How to set team KPIs that won't cost your lemonade stand $3B in fines.

Principles for designing inspiring, human-centered performance metrics.
7 minute read

Meet Lola. She’s 9 years old. She has 2 siblings — twins, 7 — Jack and Jane. They have a neighborhood friend, Murray, 8½. Murray isn’t particularly sharp, but Lola says he’s dependable.

Unlike Jack, Jane and Murray, Lola is ambitious.

Lola was never one for dress-up or playtime. Instead of princess costumes, Lola favors pantsuits. She owns 7 of them, one for each day of her work week. She’s never asked her parents for an iPhone; she bought herself a Blackberry two years ago — she claims the physical keyboard is faster for email.

Lola’s latest endeavor is selling lemonade.

Jack, Jane and Murray are dutifully onboard. She’s also recruited other children from the neighborhood and divided her helpers into teams, so they can cover multiple locations across the neighborhood.

Unfortunately…

After the first week, as you may expect, Lola’s helpers didn’t live up to her high expectations.

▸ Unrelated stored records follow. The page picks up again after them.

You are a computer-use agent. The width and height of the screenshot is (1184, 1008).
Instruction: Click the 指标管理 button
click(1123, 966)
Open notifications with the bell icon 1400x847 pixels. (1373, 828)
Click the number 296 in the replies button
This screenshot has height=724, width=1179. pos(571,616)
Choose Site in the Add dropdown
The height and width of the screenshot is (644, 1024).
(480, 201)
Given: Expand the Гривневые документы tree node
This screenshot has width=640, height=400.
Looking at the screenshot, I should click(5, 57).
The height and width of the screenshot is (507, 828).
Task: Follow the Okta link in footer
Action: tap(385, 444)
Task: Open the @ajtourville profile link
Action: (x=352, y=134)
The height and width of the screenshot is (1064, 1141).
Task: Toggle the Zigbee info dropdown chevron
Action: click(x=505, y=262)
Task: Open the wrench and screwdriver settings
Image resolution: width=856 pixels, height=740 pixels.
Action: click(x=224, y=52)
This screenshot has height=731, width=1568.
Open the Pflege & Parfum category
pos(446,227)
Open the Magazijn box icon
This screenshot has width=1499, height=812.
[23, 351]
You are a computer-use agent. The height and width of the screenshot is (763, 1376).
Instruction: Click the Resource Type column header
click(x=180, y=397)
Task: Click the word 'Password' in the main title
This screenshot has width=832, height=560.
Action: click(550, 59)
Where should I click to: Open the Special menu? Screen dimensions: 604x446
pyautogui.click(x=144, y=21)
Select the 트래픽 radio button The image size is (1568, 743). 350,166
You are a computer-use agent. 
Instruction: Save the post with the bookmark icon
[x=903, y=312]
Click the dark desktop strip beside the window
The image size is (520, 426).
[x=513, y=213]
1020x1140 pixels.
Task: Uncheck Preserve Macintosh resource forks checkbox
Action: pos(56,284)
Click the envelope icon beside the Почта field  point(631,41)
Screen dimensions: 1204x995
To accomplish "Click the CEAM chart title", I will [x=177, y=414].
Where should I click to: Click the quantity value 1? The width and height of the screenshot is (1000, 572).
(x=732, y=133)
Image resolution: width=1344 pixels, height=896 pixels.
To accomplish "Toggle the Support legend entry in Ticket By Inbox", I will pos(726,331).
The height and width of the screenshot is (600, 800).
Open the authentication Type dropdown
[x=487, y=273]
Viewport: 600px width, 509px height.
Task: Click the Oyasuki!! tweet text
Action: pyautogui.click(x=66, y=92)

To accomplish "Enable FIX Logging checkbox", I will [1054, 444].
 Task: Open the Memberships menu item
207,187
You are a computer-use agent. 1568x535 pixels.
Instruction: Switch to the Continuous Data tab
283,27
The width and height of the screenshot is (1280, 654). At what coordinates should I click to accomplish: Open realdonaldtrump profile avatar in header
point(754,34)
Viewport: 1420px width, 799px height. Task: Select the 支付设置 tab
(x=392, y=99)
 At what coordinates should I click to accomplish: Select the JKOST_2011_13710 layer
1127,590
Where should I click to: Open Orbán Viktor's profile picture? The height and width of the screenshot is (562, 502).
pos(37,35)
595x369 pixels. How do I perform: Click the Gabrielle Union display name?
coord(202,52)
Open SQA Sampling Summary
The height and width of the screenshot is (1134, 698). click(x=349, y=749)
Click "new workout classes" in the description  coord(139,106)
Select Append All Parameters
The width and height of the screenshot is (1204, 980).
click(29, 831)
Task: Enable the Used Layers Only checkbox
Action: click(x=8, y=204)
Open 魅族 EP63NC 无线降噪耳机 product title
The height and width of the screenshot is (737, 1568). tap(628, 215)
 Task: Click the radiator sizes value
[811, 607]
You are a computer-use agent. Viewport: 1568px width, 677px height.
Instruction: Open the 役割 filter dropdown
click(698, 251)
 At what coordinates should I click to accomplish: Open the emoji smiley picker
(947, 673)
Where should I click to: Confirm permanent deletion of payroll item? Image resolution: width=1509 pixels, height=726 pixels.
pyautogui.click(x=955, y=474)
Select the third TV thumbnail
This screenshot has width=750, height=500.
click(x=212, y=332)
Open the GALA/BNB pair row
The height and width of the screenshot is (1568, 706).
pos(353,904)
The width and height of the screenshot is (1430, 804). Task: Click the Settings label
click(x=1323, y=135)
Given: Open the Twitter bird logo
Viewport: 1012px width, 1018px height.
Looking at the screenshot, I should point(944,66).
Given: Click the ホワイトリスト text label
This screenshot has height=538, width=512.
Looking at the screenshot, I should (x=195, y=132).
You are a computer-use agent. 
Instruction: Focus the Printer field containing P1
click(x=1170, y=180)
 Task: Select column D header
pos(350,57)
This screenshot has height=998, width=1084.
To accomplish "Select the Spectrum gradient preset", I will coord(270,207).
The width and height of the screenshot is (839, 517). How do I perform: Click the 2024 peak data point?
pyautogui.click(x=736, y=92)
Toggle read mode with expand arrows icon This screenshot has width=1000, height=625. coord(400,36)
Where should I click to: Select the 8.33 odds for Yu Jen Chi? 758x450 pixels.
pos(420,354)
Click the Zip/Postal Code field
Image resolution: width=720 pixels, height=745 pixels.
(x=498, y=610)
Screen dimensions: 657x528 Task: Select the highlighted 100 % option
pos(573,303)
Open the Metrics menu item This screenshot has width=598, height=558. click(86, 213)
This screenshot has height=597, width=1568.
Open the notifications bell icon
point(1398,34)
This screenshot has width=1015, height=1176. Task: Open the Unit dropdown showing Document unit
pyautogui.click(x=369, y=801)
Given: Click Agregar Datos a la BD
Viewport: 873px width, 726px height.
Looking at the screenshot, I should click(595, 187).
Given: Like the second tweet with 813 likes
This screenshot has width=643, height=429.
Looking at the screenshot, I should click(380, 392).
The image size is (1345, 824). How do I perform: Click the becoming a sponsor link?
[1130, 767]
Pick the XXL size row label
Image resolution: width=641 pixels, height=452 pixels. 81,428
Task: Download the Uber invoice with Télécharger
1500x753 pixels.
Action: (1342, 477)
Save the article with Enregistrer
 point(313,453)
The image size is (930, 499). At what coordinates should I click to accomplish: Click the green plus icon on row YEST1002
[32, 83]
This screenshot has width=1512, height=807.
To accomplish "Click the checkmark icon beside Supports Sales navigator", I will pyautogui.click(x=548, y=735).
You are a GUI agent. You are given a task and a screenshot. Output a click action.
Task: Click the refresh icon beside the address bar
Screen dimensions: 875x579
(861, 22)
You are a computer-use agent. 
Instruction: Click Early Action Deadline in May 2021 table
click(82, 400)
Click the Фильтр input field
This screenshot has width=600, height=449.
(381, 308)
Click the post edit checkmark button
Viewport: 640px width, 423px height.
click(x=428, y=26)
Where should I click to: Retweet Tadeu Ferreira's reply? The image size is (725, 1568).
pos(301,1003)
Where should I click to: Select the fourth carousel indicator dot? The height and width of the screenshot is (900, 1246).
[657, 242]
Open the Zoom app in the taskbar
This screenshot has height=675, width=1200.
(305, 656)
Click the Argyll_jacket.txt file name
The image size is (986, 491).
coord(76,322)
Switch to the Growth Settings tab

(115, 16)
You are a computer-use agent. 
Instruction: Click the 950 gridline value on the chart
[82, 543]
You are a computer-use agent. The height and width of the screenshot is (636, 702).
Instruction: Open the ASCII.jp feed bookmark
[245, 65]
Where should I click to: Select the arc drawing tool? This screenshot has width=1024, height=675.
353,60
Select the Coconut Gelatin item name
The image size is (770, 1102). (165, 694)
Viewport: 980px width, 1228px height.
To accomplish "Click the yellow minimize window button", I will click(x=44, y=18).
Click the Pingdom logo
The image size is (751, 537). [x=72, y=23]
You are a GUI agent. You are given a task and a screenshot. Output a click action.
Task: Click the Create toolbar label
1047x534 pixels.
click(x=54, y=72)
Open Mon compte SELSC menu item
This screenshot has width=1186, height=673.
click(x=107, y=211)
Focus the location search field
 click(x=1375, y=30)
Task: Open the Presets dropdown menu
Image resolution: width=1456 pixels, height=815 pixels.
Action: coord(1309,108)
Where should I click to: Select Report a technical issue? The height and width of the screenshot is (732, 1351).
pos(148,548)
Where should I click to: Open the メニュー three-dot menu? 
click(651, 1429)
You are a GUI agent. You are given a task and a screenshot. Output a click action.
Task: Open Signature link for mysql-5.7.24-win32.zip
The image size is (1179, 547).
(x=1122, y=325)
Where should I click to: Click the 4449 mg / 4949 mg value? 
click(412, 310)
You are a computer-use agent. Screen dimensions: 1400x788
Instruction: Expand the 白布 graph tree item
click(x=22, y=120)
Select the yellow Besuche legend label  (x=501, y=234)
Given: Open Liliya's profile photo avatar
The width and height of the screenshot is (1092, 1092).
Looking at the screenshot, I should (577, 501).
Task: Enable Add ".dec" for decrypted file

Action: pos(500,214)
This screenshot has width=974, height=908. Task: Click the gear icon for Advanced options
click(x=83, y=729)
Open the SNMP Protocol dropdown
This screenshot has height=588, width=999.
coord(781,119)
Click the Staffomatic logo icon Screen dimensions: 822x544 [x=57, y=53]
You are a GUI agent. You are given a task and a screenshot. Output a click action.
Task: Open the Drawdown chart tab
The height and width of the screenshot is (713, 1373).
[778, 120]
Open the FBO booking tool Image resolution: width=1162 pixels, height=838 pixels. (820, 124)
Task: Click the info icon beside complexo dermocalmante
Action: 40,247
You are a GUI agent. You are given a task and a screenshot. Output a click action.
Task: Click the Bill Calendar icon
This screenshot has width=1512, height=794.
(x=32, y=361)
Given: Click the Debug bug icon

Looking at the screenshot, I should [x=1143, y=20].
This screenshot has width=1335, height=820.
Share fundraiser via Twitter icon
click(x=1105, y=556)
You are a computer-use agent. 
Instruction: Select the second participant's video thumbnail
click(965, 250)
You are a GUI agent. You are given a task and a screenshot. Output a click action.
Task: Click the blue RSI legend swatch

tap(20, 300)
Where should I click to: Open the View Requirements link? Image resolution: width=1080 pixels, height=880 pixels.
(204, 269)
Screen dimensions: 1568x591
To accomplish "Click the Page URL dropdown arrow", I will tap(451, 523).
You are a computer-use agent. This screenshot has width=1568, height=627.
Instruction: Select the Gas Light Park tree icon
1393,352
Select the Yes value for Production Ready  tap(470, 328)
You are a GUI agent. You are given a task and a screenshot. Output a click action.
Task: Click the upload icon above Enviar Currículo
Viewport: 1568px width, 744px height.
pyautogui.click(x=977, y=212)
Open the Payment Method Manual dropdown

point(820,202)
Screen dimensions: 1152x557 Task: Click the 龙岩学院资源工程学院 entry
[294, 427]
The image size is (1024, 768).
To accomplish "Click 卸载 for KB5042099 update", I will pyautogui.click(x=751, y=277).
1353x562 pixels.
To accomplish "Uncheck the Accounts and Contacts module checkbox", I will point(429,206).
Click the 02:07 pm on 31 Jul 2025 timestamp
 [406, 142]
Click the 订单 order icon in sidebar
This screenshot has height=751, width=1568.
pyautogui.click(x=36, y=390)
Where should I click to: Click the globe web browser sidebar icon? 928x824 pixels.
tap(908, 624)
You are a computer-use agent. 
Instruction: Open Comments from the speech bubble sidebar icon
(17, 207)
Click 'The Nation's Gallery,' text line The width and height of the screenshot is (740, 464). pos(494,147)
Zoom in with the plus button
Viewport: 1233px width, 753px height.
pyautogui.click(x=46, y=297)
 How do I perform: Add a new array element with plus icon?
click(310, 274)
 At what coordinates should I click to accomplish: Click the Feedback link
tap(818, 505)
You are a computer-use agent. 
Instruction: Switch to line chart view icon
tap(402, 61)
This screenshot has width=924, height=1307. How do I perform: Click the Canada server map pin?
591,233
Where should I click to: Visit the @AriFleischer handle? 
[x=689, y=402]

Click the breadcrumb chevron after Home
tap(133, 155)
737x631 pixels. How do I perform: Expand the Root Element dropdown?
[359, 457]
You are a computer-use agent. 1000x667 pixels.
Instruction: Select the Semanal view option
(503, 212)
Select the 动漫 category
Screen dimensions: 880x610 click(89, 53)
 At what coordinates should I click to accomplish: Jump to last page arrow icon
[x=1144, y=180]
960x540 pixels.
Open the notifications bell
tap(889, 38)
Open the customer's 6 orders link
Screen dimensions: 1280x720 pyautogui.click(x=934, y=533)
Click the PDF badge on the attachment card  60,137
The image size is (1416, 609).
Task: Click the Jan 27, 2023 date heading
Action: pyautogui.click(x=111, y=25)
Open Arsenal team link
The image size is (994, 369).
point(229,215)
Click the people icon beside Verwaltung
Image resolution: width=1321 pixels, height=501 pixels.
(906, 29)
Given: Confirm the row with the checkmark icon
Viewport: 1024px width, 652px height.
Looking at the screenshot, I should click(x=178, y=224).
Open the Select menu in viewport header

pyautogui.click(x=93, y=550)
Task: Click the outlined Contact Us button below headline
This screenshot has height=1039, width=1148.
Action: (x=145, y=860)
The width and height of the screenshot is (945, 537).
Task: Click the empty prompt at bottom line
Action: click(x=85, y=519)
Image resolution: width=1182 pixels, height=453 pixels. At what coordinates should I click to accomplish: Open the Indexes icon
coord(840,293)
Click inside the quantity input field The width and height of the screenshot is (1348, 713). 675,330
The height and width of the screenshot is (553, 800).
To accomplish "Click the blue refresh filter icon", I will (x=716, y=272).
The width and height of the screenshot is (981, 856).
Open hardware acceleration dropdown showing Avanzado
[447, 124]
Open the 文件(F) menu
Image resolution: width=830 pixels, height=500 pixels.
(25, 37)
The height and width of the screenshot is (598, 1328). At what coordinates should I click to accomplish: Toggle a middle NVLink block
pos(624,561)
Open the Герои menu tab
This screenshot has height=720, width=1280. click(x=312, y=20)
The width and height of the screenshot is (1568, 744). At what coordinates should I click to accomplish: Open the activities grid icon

As an aspiring operator, Lola remembered a quote in John Doerr’s “Measure What Matters” where Larry Page attributes Google’s success to OKRs:

“OKRs have helped lead us to 10x growth, many times over… They’ve kept me and the rest of the company on time and on track when it mattered the most.”

Like many who start on their metrics journey, and, because at 9, Lola has not yet fully-developed abstract reasoning, she’s not sure how to select smart KPIs her team can rally around. She’s also heard the horror stories about Wells Fargo’s $3B in fines and litigation, a consequence of the bank’s singular focus on “# accounts opened.”

Believing in the power of metrics, but wary of negative side effects, Lola starts with first principles. She asks: “What makes a good metric in the first place?”

What makes a good metric?

  • Good metrics are controllable.
  • Good metrics support fair comparisons.
  • Good metrics are hard to game.
  • Good metrics are concrete and familiar.
  • Good metrics instill a sense of pride.

A terrible illustration

1. Good metrics are controllable.

Teams must have agency and ability to impact their metrics.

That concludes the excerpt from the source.